*** Data extracts Section Begins ***

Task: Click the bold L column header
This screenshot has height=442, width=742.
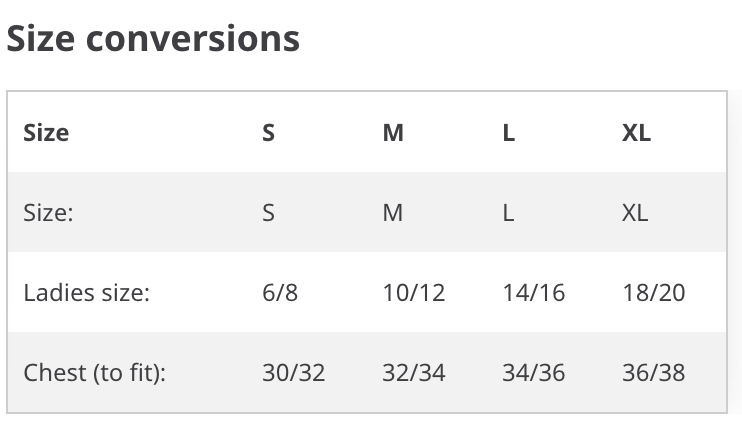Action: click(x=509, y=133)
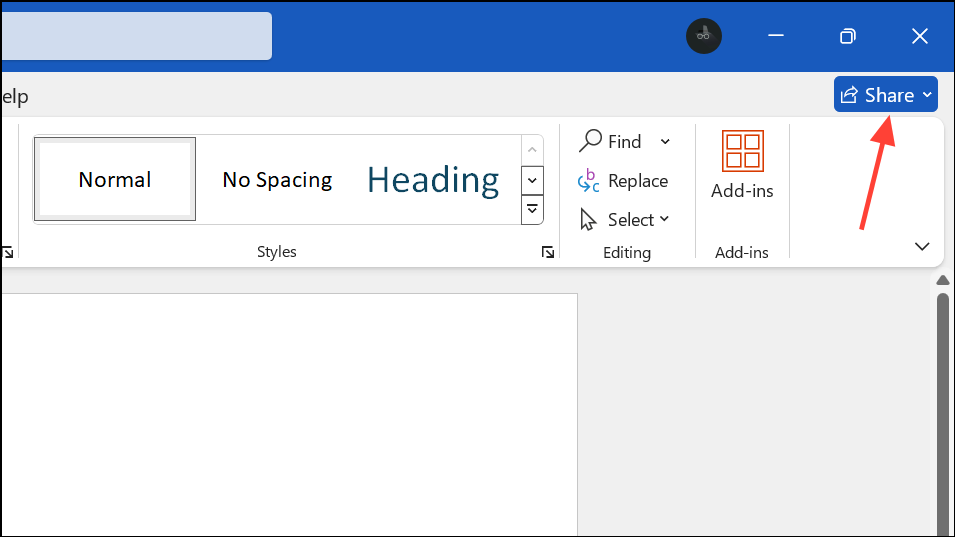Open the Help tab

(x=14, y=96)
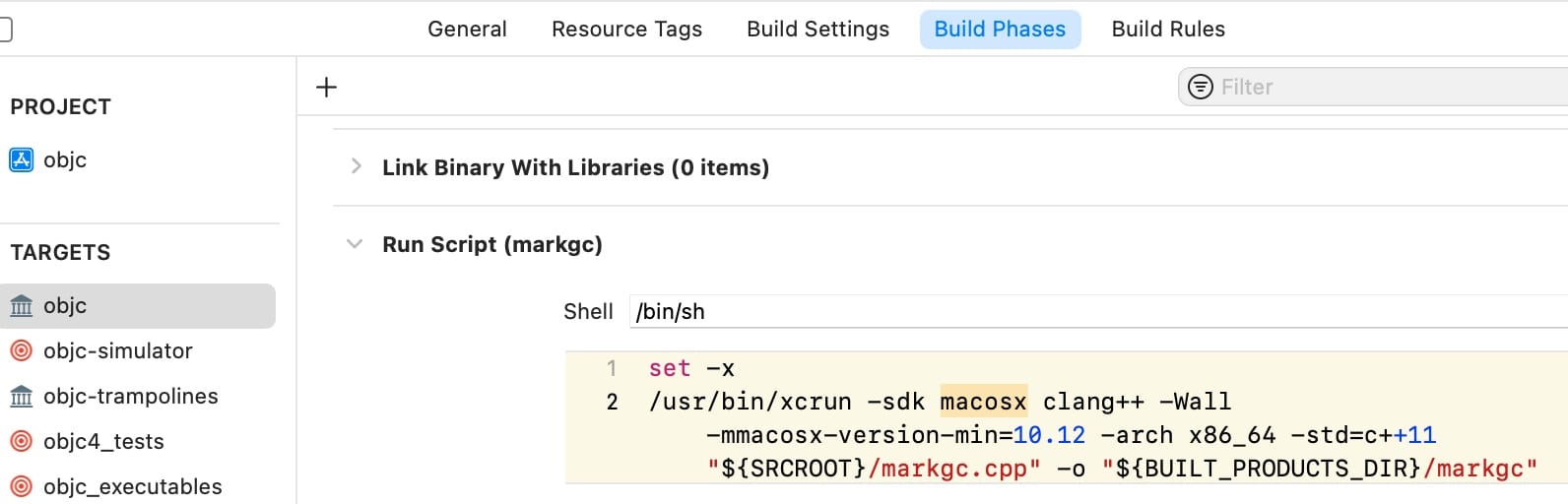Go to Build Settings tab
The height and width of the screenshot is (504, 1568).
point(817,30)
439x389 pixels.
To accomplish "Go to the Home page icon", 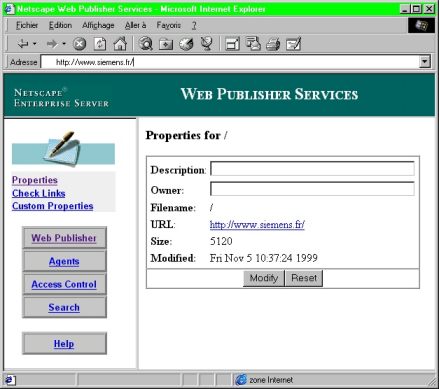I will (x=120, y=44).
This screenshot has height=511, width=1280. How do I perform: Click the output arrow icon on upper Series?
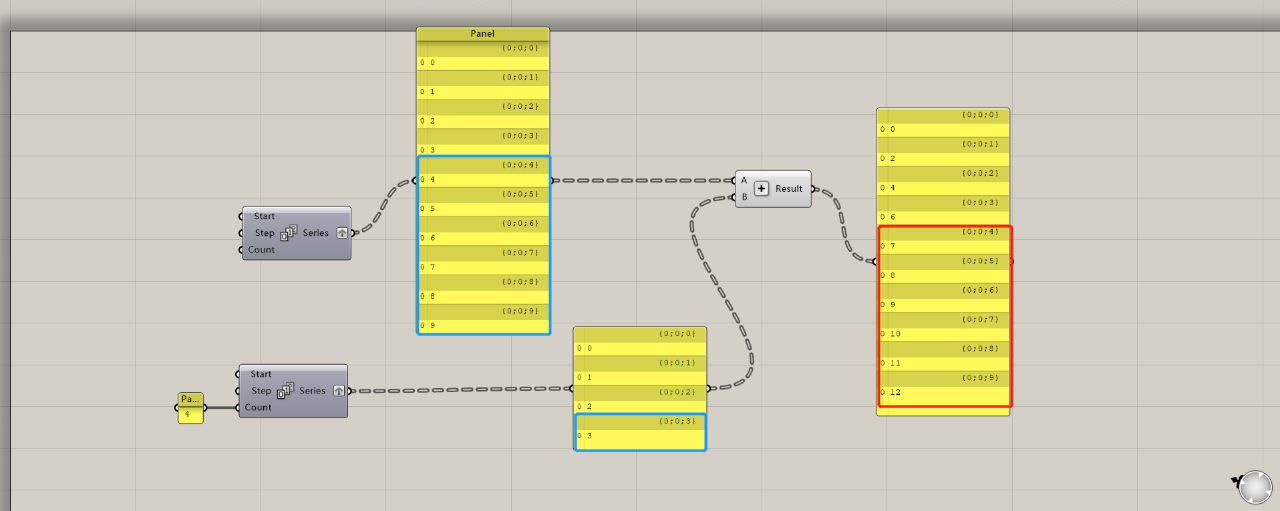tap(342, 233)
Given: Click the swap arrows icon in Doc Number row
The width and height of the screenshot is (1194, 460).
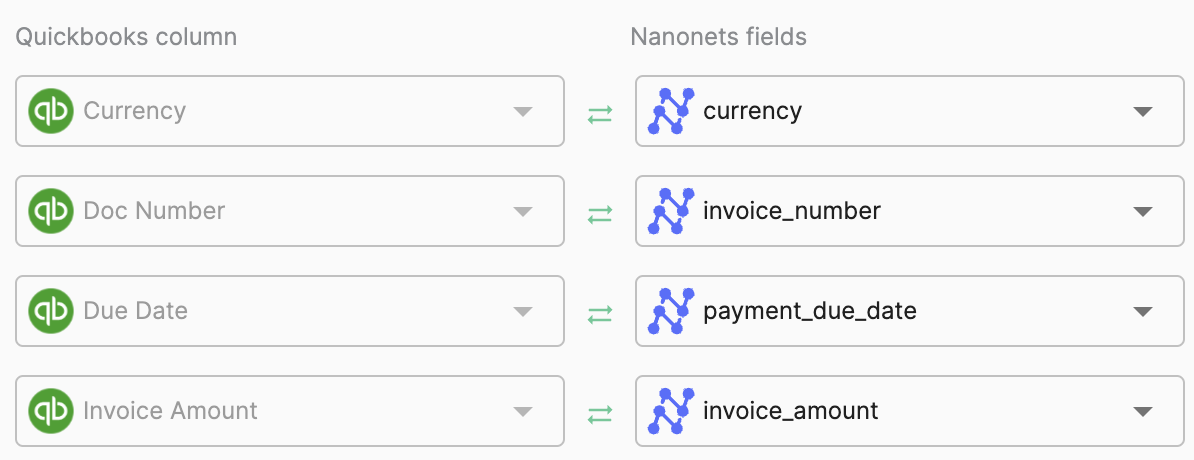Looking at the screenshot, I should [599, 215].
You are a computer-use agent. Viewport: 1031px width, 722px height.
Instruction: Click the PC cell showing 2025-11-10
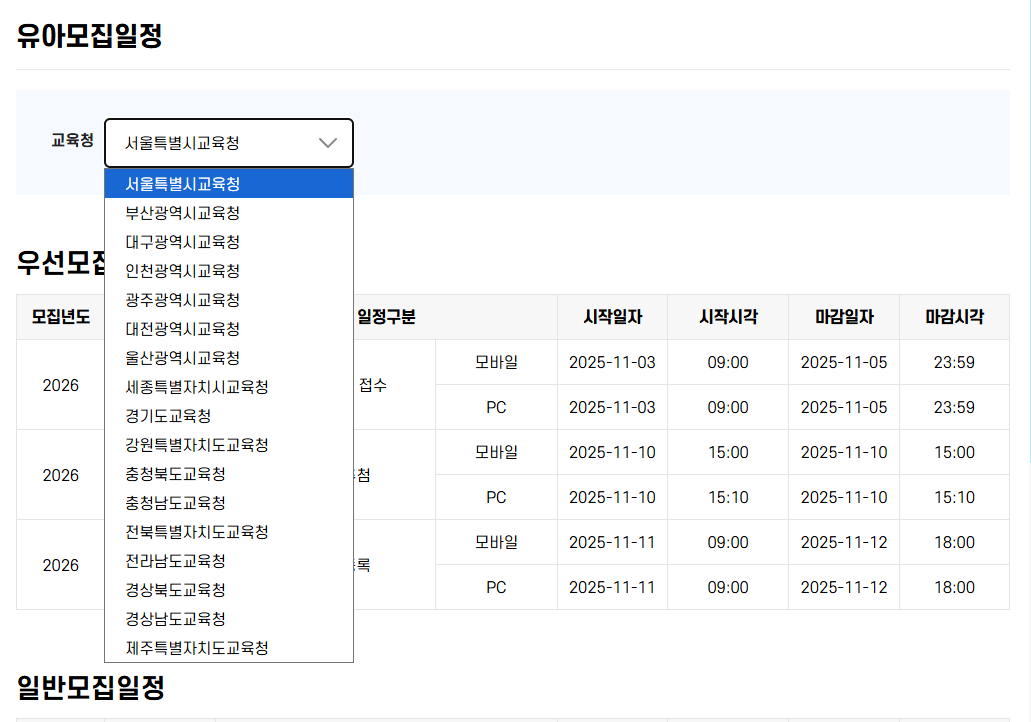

*** Data extracts Section Ends ***

Your task >>
The range to copy runs from the line with "The width and" to the last line of the entries, both included; copy it exactly and leave out the pictures.

Task response >>
The width and height of the screenshot is (1194, 460).
Looking at the screenshot, I should [599, 215].
You are a computer-use agent. Viewport: 1031px width, 722px height.
Instruction: Click the PC cell showing 2025-11-10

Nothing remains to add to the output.